Extended Self-similarity in Multimode Optical Fiber Speckles
Mengxin Wu, Ziye Chen, Guang Yang, Mingshu Zhao
TL;DR
This work addresses whether Extended Self-Similarity (ESS) can arise in linear wave systems, specifically speckle patterns from coherent light in multimode fibers. It combines comprehensive experiments across four wavelengths and three core diameters with numerical simulations based on coupled-mode theory to analyze intensity structure functions $S_p(r)$ and their ESS representation. The main finding is that the ESS exponents satisfy $\beta_p \approx p/3$ for low orders, consistent with Kolmogorov scaling, and that intermittency is weak, quantified by a small KO62 parameter $\kappa$; simulations reproduce these results with $\kappa \approx -7.3\times 10^{-4}$. This demonstrates the universality of ESS beyond nonlinear turbulence and positions linear MMF speckle as a controllable platform for studying scaling in complex wavefields, with potential applications in wavelength sensing and beyond.
Abstract
Extended Self-Similarity (ESS) is a widely used tool for uncovering universal power-law scaling in systems dominated by nonlinear interactions.
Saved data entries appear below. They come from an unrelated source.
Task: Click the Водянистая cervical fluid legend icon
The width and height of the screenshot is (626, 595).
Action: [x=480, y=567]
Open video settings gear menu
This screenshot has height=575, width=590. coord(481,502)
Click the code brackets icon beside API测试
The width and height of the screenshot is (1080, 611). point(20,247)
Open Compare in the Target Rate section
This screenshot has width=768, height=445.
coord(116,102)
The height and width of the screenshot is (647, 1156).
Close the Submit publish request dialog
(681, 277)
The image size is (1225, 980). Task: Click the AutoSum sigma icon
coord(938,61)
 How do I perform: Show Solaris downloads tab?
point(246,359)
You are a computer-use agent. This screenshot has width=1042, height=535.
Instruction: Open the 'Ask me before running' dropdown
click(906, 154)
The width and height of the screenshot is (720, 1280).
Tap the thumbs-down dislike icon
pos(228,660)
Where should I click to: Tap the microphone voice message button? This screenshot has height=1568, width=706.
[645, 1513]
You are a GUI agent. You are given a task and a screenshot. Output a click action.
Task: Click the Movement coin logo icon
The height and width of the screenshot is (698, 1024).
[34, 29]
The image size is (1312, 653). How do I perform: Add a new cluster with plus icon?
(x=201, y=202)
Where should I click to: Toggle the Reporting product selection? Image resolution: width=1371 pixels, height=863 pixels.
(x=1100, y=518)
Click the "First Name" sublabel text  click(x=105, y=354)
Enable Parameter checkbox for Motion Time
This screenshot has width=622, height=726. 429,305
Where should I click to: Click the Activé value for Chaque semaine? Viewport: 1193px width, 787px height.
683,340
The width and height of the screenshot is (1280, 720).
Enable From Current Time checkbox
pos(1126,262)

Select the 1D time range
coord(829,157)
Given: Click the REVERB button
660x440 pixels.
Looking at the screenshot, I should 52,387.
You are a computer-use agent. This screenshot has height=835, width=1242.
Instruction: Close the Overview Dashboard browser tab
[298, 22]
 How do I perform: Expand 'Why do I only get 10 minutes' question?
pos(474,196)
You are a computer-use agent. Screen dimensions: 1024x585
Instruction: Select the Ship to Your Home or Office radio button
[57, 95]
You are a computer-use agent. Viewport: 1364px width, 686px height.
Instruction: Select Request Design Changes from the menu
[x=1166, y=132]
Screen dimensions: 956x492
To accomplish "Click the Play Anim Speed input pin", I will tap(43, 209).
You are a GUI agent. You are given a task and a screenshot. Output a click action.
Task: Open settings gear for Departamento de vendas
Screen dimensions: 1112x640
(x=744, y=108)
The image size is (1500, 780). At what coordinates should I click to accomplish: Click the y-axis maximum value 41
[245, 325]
This work demonstrates that ESS scaling can also emerge in a system governed by purely linear physics: the propagation of coherent light in a multimode fiber. The system produces complex speckle patterns arising solely from deterministic linear mode interference. We analyze the intensity structure functions of these speckles and observe a robust extended scaling range. The measured scaling exponents align with the classical Kolmogorov scaling exponents. This finding establishes that the statistical signatures captured by ESS are not exclusive to nonlinear systems, revealing a broader applicability of this scaling framework to complex linear systems.